Il presupposto che sta alla base delle primarie è che chi vince, chi è riconosciuto dal voto popolare leader e candidato premier di quello schieramento, guidi il partito e indichi la sua proposta politica agli elettori e al Paese, sulla quale poi si esprimeranno i cittadini al momento delle elezioni politiche. Non è solo una conta dei rapporti di forza interni, per ricominciare il giorno dopo a delegittimare il proprio leader, come da tradizione consolidata della sinistra, che uccide i propri leader se non li può ricattare e condizionare (vedi Prodi e poi Veltroni, solo per fare un esempio). O per lo meno, la dirigenza del centrosinistra può tranquillamente imboccare quella strada, se crede, dovendo aver chiaro in mente che è la via maestra del suicidio.
Forse non tutti hanno presente che il quadro politico-istituzionale è profondamente cambiato dopo il referendum. Non c’è più il maggioritario, a meno che non si modifichi la legge elettorale, cosa assai improbabile.

I partiti andranno in ordine sparso prima delle elezioni, perché i governi e le alleanze si decideranno solo successivamente, dopo lunghe infinite trattative in parlamento. Con l’attuale sistema elettorale uscito dalle sentenze della Corte costituzionale, la prossima legislatura vedrà al Senato presumibilmente quattro gruppi (M5Stelle, Lega, Pd e Forza Italia) e forse sei alla Camera, aggiungendo un raggruppamento di sinistra (capitanato da Pisapia?) e uno centrista. Il governo nascerà, purtroppo, solo da larghe intese, che sia Movimento5Stelle con la Lega (sarà sufficiente?), da Pd con pezzi di sinistra e con Forza Italia, o pezzi di partiti con tanti altri spezzoni in un arlecchino composito che probabilmente non governerà, ma tirerà a campare.
Chi prenderà più voti, sarà colui che guiderà le danze nell’infinita trattativa parlamentare per dar vita ad un governo e medierà sul programma. E se alleanze non si formeranno si andrà a scioglimento delle camere, anche due o tre volte di seguito come è avvenuto in Spagna finché non si arriverà ad un governo di larghe intese. Nella stessa forte Germania da dodici anni si governa con la Grande coalizione.
Questo è il mondo con cui ci troviamo a fare i conti. L’alleanza Pd-5Stelle, che tanto piace a Emiliano, è impraticabile come ha sempre detto con chiarezza Grillo, e come ha dimostrato il famoso streaming in diretta grillini-Pierluigi Bersani, che ne ha decretato la sua fine politica. Inoltre è una ipotetica alleanza tra due visioni inconciliabili, l’Europa e l’uscita dall’Europa, il reddito statale garantito a tutti (con quali soldi?) o l’opposta riduzione delle tasse, la lotta alle scie chimiche e contro i vaccini o il riformismo strutturale del Paese.
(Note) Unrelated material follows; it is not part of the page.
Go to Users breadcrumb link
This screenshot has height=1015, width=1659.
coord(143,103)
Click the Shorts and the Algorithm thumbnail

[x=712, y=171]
Anche la sola alleanza delle sinistre (Pd+ D’Alema-Bersani+ Pisapia+ gli ex di Sel), gradita a Orlando, non è sufficiente per dar vita ad un governo. Per forza di cosa si arriverà ad un incontro in parlamento fra forze diverse, sulla base del discrimine Europa sì-Europa no, ancoraggio al resto dell’Occidente o sovranismo solitario, riforme sì o riforme no (cioè solo slogan populisti, impraticabili alla prova dei fatti).
Anche questo si decide nel voto di oggi. Le prove generali di quanto avverrà fra alcuni mesi alle elezioni politiche.

Per certi versi il prossimo voto politico nazionale sarà una scelta «di sistema», strutturale anche sulle alleanze politiche internazionali, del tipo di quella avvenuta nel 1948, dove gli italiani hanno optato per uno dei due sistemi di allora. Perciò le primarie odierne non sono una questione interna di partito, che conta poco per la vita dei cittadini. E questo nonostante una buona fetta della classe dirigente del Pd abbia fatto di tutto per tenere gli elettori lontano dai seggi.